Death of Pirouz, Iran’s only Asiatic cheetah cub, sparks fresh anti-regime criticism
Iran’s regime is facing backlash and criticism on social media following the death of Pirouz, the country’s only Asiatic cheetah cub who died on Tuesday from kidney failure. Iranians opposed to the Islamic Republic saw Pirouz’s death as yet another show of incompetence by the authorities.
“Pirouz who was admitted to the Central Veterinary Hospital due to kidney failure last Thursday, died after undergoing dialysis,” the official IRNA news agency said.
“The loss of Pirouz and ineffectiveness of all the efforts made by the treatment team in the past few days to save the animal saddens me and all my colleagues, and we apologize to everyone that we could not keep this animal alive,” hospital director Omid Moradi told IRNA.
Pirouz, meaning “victorious” in Persian, had become a source of national pride since its birth in May last year at a wildlife refuge in northeastern Iran.
Two other cubs born with him died that same month, but Pirouz survived at a time when only a dozen members of the species are left in the wild.
The death of Pirouz has struck a chord with many Iranians, who feel that their rulers’ incompetence and mismanagement have contributed to the cub’s demise.
As the country experiences protests and a growing sense of dissatisfaction with the regime, the loss of Pirouz has become a symbol of the larger issues at play.
Actor and activist Nazanin Boniadi blamed the regime for Pirouz’s death, noting the Islamic Republic’s targeting of conservationists.
“Shame on the Islamic Republic for imprisoning conservationists instead of rewarding them for their crucial work,” wrote Boniadi wrote on Twitter following the news of Pirouz’s death.

**INPUT DATA**
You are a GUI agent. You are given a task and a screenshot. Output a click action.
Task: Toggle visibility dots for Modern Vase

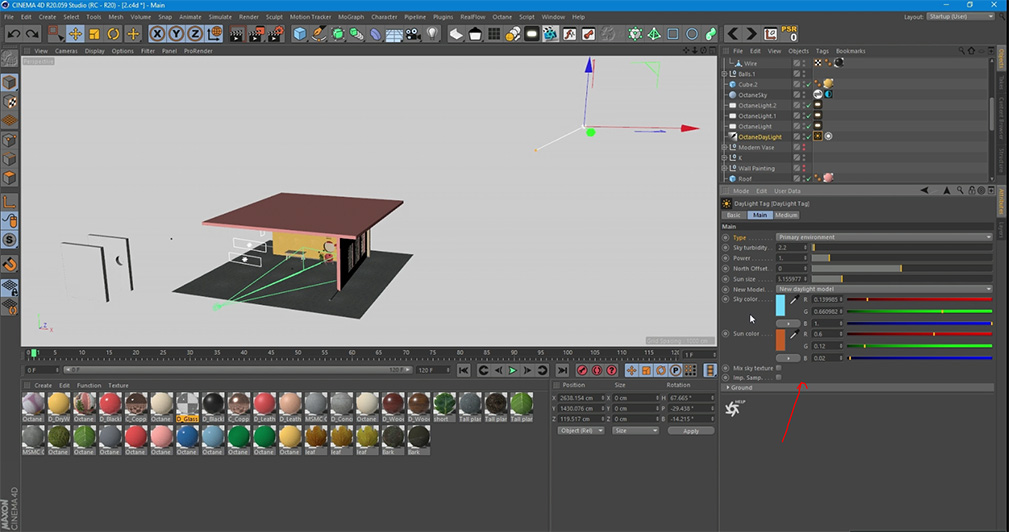point(804,147)
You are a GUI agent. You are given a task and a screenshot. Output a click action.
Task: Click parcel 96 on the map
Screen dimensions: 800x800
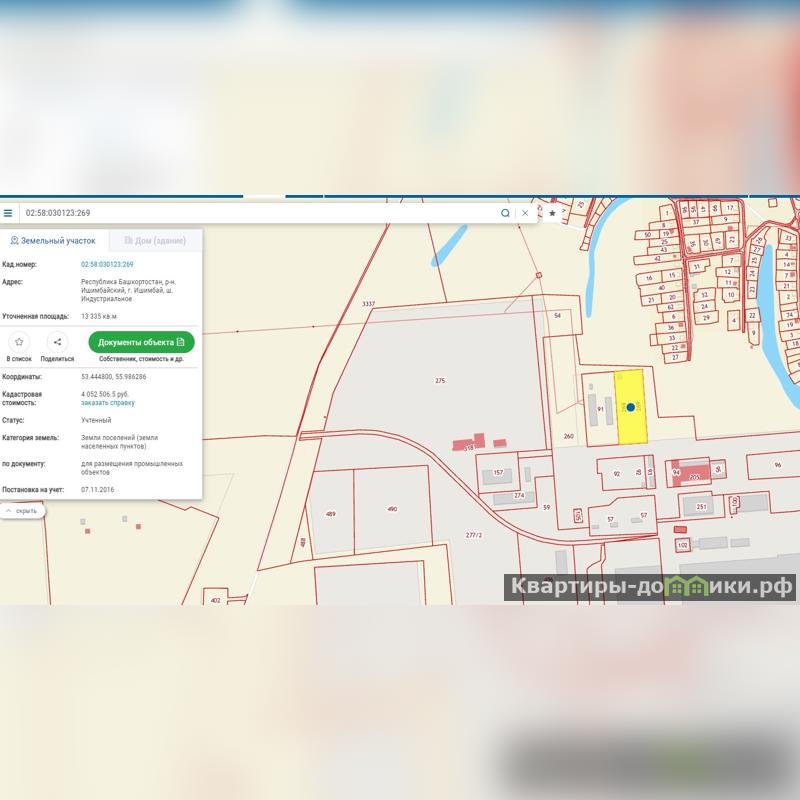point(778,466)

**USING THE INFORMATION**
a: Return the portion of the article about Pirouz from "The death of Pirouz has" to "issues at play.", word for word.
b: Write the next part of the article about Pirouz, picking up after its final sentence.
The records were drawn from a separate source and have no connection to the article about Pirouz.

**ANSWERS IN ORDER**
a:
The death of Pirouz has struck a chord with many Iranians, who feel that their rulers’ incompetence and mismanagement have contributed to the cub’s demise.
As the country experiences protests and a growing sense of dissatisfaction with the regime, the loss of Pirouz has become a symbol of the larger issues at play.

b:
In 2020, an Iranian appeals court upheld jail sentences of up to 10 years against eight environmentalists convicted of spying, conspiring with the US and damaging national security.
Iranian journalist Saman Rasoulpour described Pirouz as a “victim of the hell that the Islamic Republic has created for humans, animals and the environment (in Iran).”
“A better funded program would have probably kept him alive,” Amir Toumaj, an expert on Iran, wrote on Twitter.
The Asiatic cheetah — Acinonyx jubatus venaticus — is threatened with “dangerous ongoing decline,” according to data cited by the International Union for Conservation of Nature.
According to a 2017 study referenced by IUCN, the sub-species is confined only to Iran where there were “less than 50 mature individuals.”
They are still found in parts of southern Africa but have practically disappeared from North Africa and Asia.
Iran began a United Nations-supported cheetah protection program in 2001.
In January 2022, deputy environment minister Hassan Akbari said Iran was home to only a dozen Asiatic cheetahs — down from an estimated 100 in 2010.
Iran’s environment department had hoped the birth of the cubs in captivity would help increase the cheetah population.